[Task objective] Copy out the lines beginning with the one that contains "The image size is (780, 780)." and ending with the last line below, exactly as they stand. Pictures are not copied.

Collected data

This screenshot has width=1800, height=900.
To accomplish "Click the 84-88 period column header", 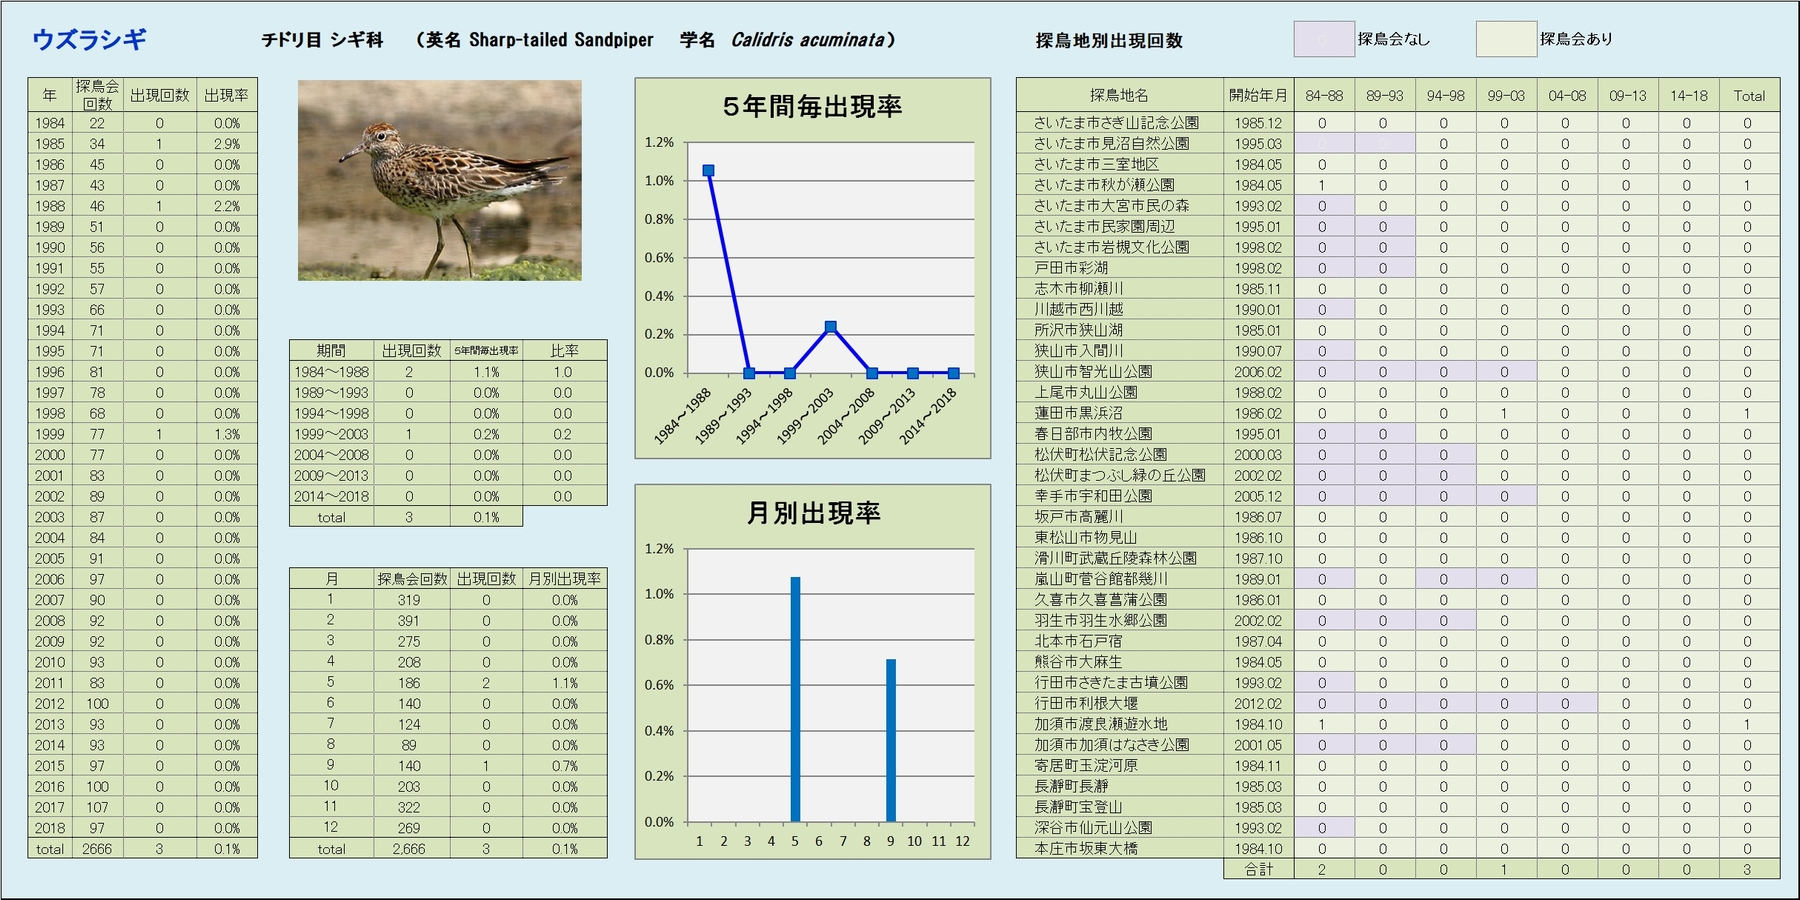I will click(1323, 96).
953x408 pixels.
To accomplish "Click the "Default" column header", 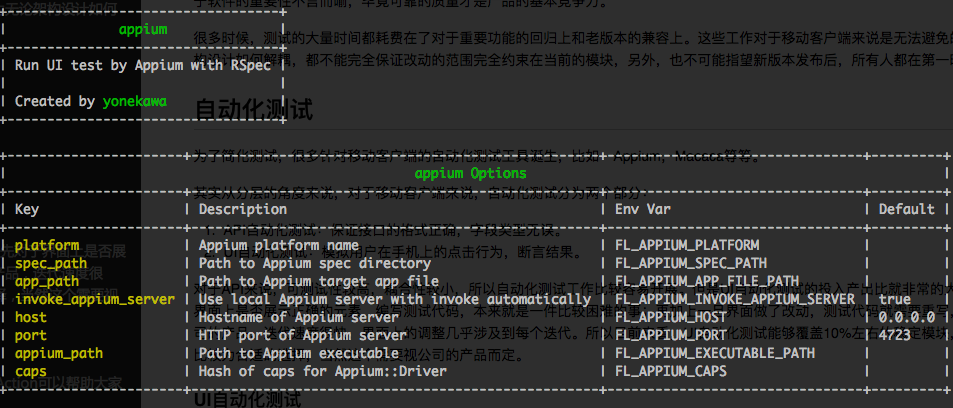I will (x=907, y=209).
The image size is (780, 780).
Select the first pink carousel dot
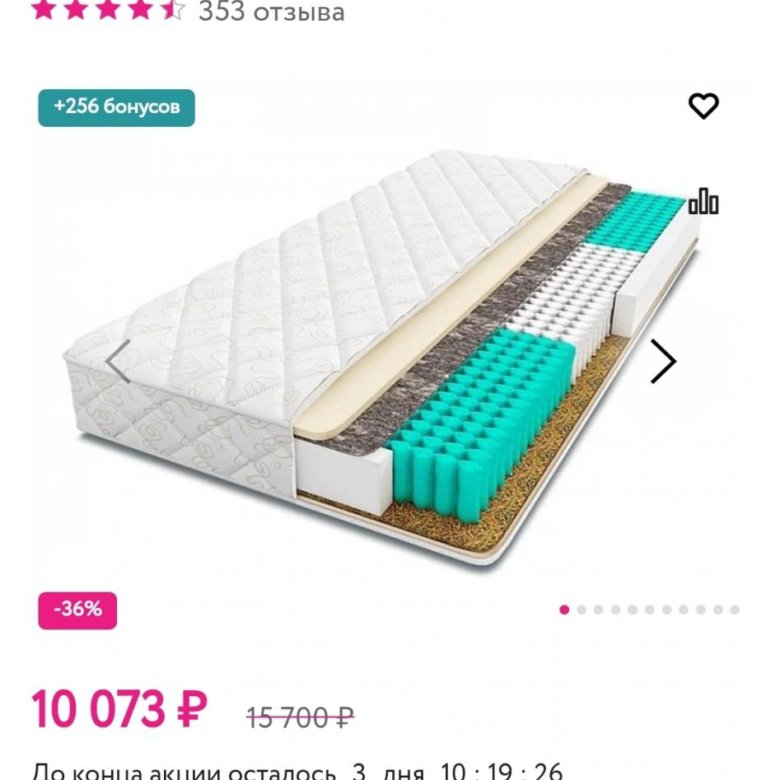point(565,609)
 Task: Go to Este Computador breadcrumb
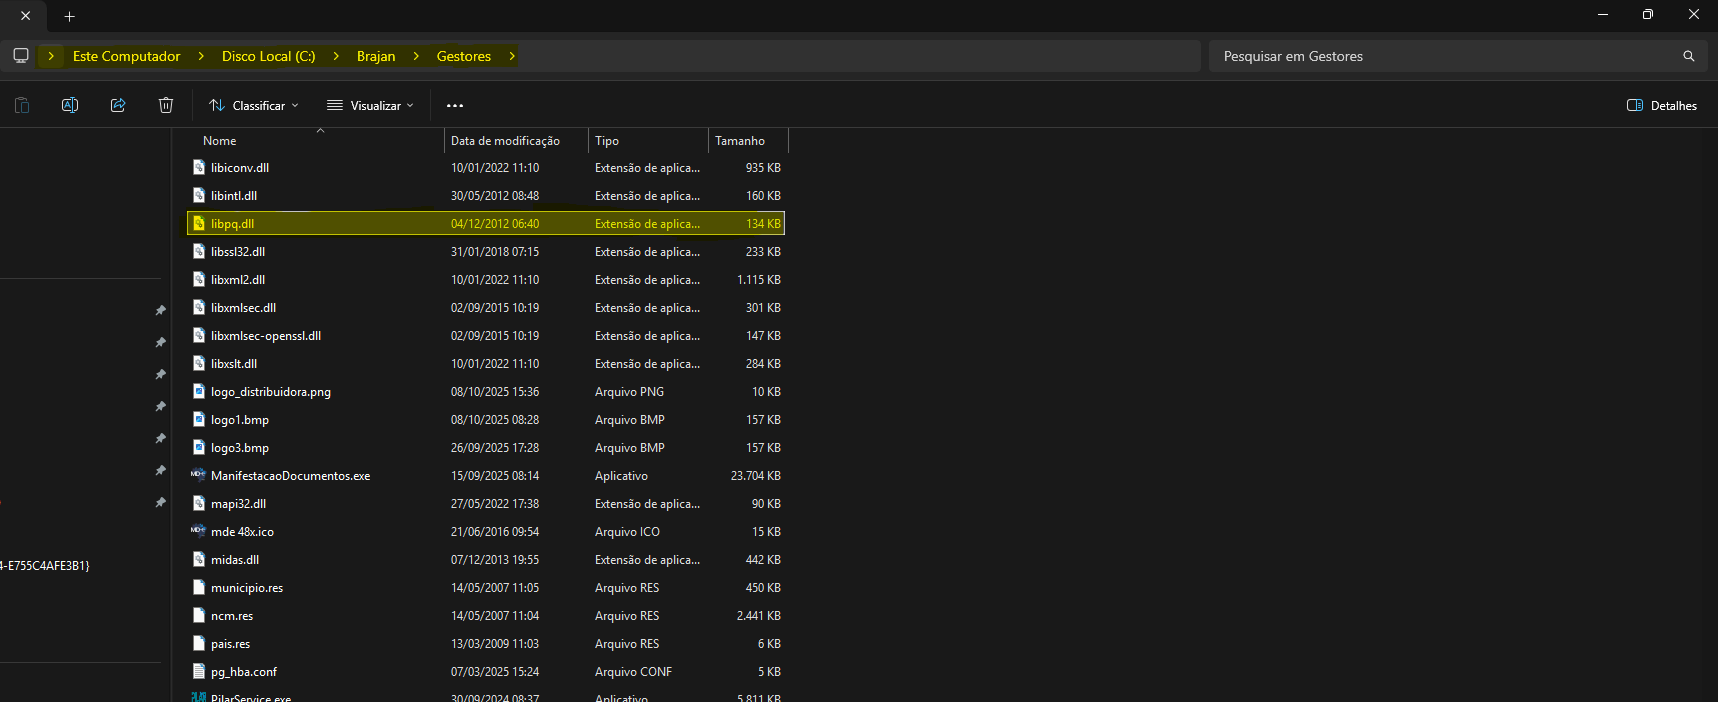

[Output of the exercise]
The image size is (780, 780).
Select the first pink carousel dot
point(565,609)
 Task: Go to Este Computador breadcrumb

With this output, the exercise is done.